I will leave the inline replies on GitHub, though I’ll post my reply to your summary comments here as it’s more discussion-oriented in some ways:
- I think this probably needs additional tests. There is a tuple test that was recently added, the
tuple_test.go
file, that should probably be updated with a uint64
example. It would also be great if the bindingtester for go could be made to generate uint64
types, but that’s a little hard given that it can’t support negative numbers with 64 bits of information.
I did manually add a test for it in a local stash, though seeing as it appears to expect the test data to be manually verified, I had left this uncommitted until I received some sort of feedback and set aside some time to make sure that the end result does not interfere in any way with the types that I may not be using in my keys.
- I think you ran into this (and I had kind of meant to ask this to you on the forums but it slipped my queue), but I’m a little concerned that it doesn’t honor the contract that if I give you
x
and you tuple pack it and unpack it, I always get x
back (in that I could give the tuple encoder a uint64
containing, say, the integer 1066, encode, decode, and then I get the int64
1066 back). We already don’t quite honor that contract, so maybe it’s not a huge deal, but it’s something I’m somewhat concerned about.
You are right, I did have to pick a side with this. These changes externally behave similarly to the Java implementation, returning an int64
(Long
) when it is in range, preserving the existing behavior regarding int64
values.
At first, I had decodeInt
return an int64
for only its min value through values of -1
, and return uint64
for all of the values that the type can represent.
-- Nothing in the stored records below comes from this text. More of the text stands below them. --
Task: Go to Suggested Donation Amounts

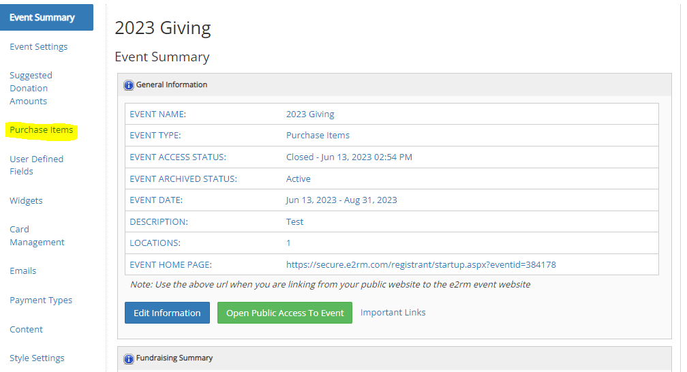Action: click(x=31, y=88)
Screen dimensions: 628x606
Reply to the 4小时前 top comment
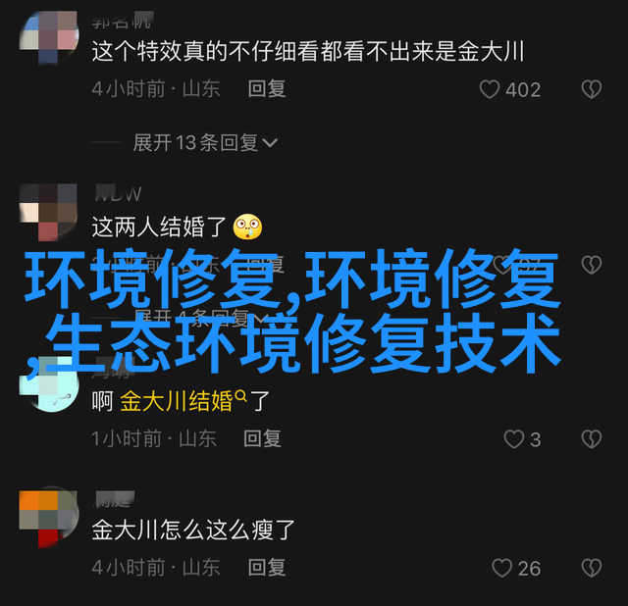[267, 88]
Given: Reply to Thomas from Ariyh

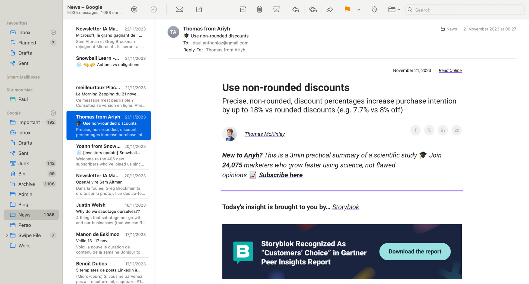Looking at the screenshot, I should (295, 9).
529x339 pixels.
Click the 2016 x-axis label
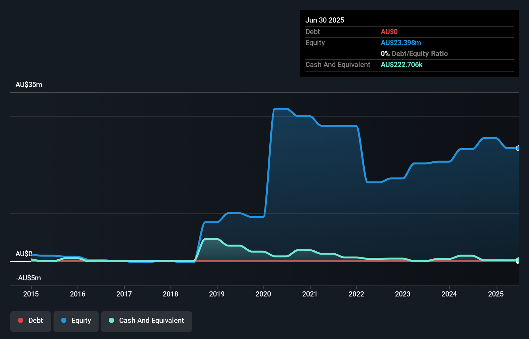(78, 294)
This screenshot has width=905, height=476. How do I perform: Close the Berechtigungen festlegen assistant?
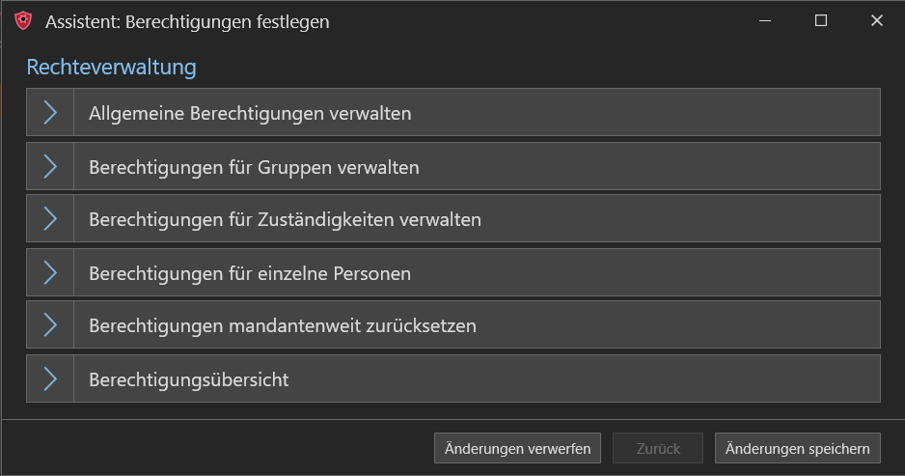coord(877,21)
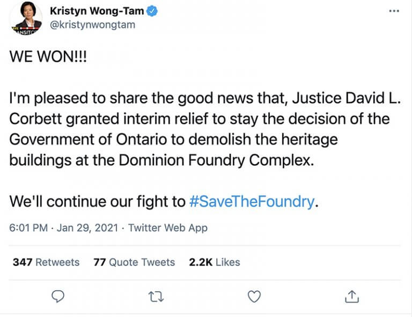Click the "We'll continue our fight" text
Image resolution: width=412 pixels, height=317 pixels.
pos(97,202)
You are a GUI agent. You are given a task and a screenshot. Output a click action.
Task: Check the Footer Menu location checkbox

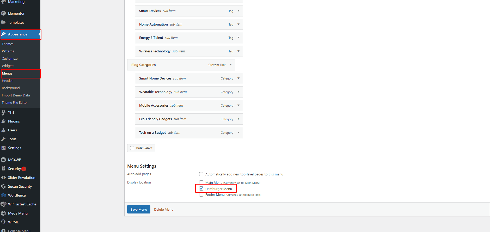tap(201, 194)
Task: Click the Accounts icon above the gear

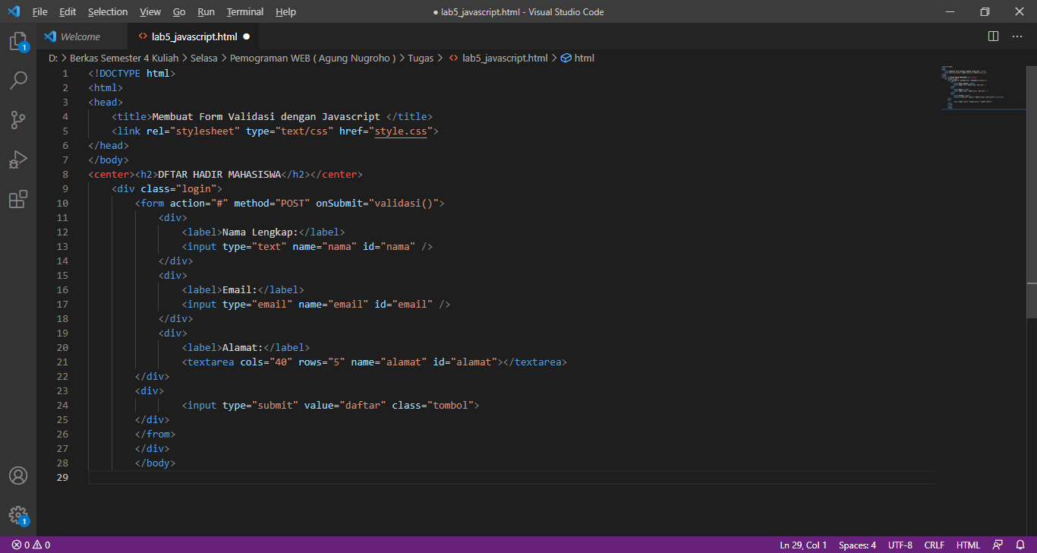Action: 18,475
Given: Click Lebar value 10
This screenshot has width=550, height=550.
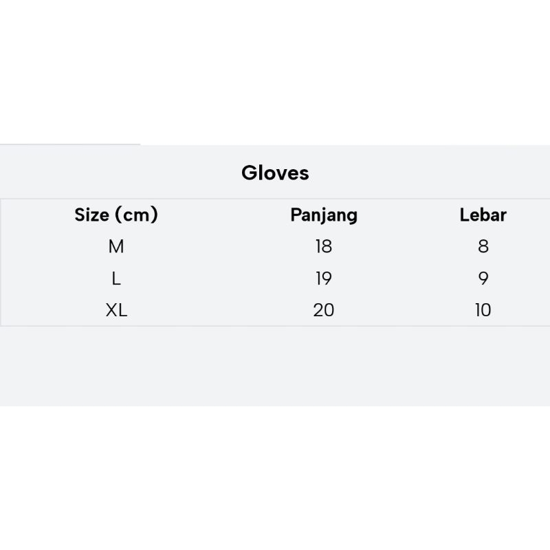Looking at the screenshot, I should [x=483, y=310].
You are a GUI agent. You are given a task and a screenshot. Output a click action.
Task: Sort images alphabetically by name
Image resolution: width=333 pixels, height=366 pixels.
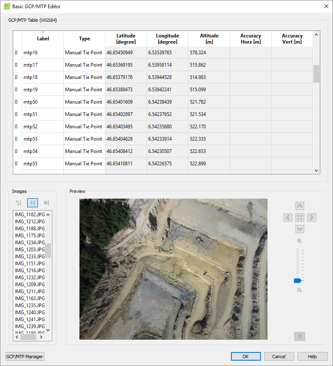[x=18, y=203]
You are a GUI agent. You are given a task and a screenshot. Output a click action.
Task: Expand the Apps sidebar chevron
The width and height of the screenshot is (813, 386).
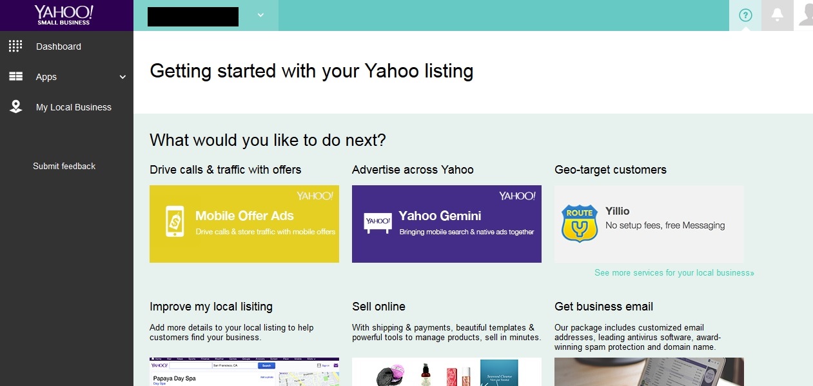[122, 77]
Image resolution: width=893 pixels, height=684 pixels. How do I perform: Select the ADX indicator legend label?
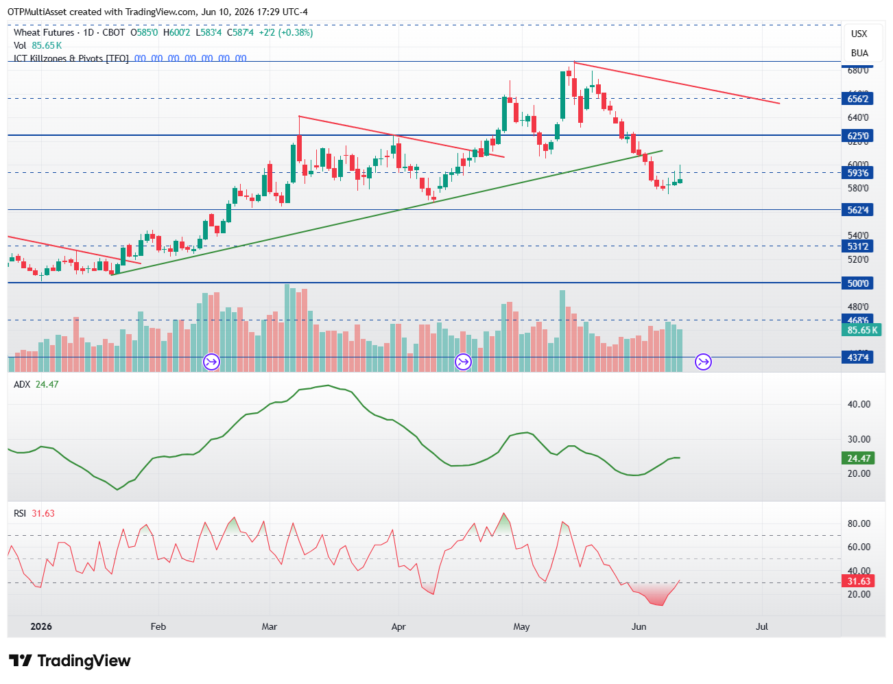point(22,384)
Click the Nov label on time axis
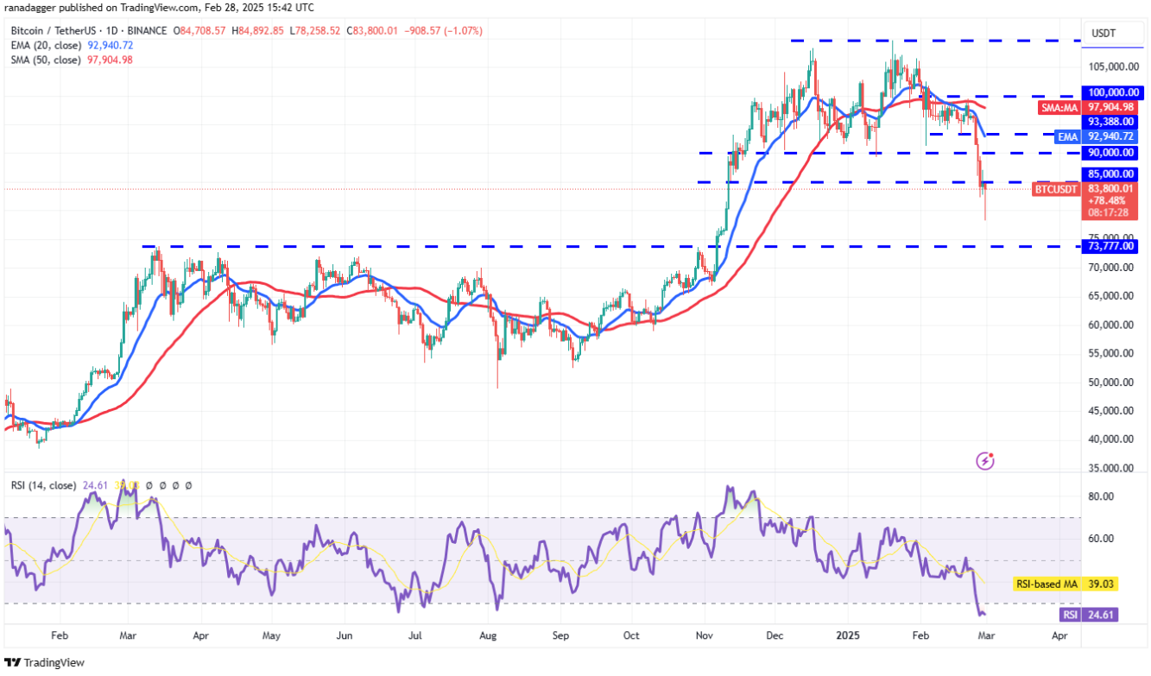Screen dimensions: 1151x676 coord(705,635)
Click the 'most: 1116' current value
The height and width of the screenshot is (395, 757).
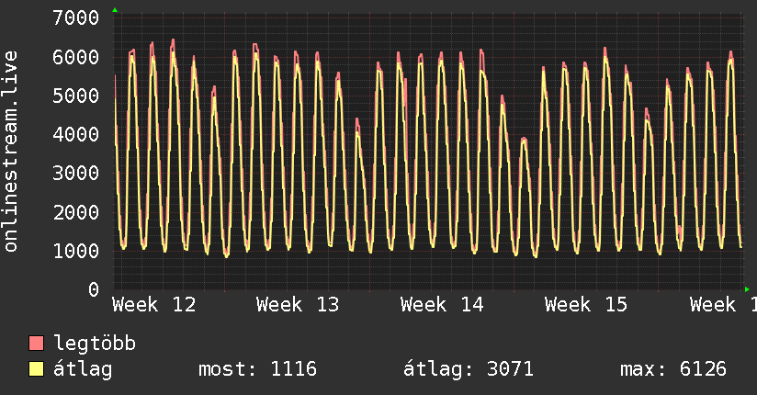coord(257,370)
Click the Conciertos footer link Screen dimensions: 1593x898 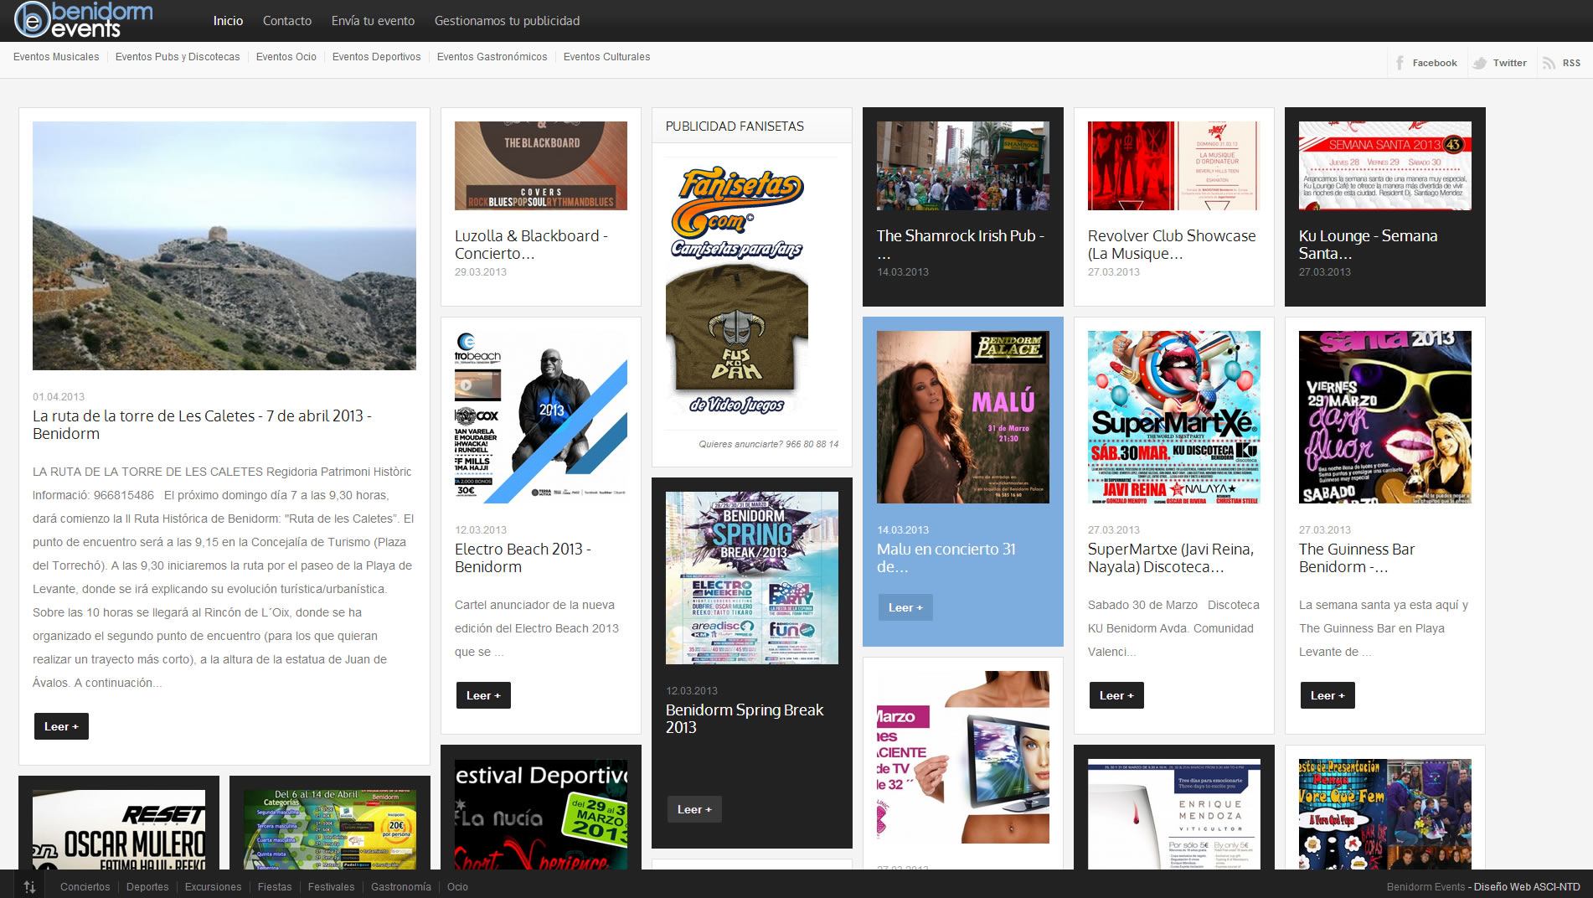click(85, 887)
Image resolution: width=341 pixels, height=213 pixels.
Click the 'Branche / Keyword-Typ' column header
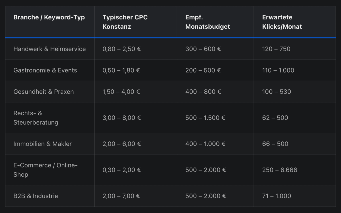(49, 17)
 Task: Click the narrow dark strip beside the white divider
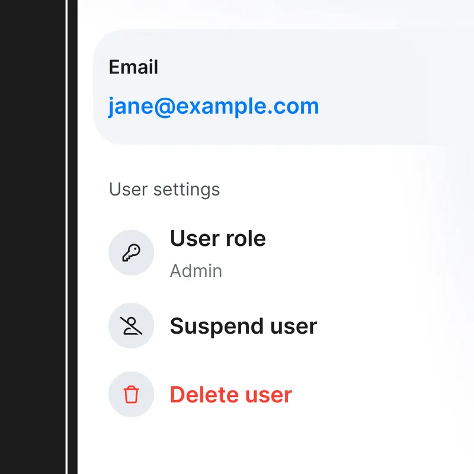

In practice, there are int64
type assertions in the directory
package that cause a panic using this approach.
I tend to default to using the switch v := v.(type)
pattern and specify type cases that I expect, though it is generally reasonable in Go for someone to simply assert an int64
type, like in the directory
package, so there could also be existing user code that may break due to int64
type assertions.
I considered adding a new type code and updating the bindings. You probably already realize this, though like the first approach in Go, it wouldn’t be backwards compatible, affecting Java users that might attempt to decode existing data.
So for those reasons, and the way that the Java implementation was already converting BigInteger
to Long
where possible, I found the current behavior to be the most intuitive.
I do have to use the switch v := v.(type)
pattern in situations where the value range spans sections of the multiple int
types, though I understand the big picture and why this appears to be a reasonable compromise, so it doesn’t bother me personally, though I can see this as being a con of the current approach.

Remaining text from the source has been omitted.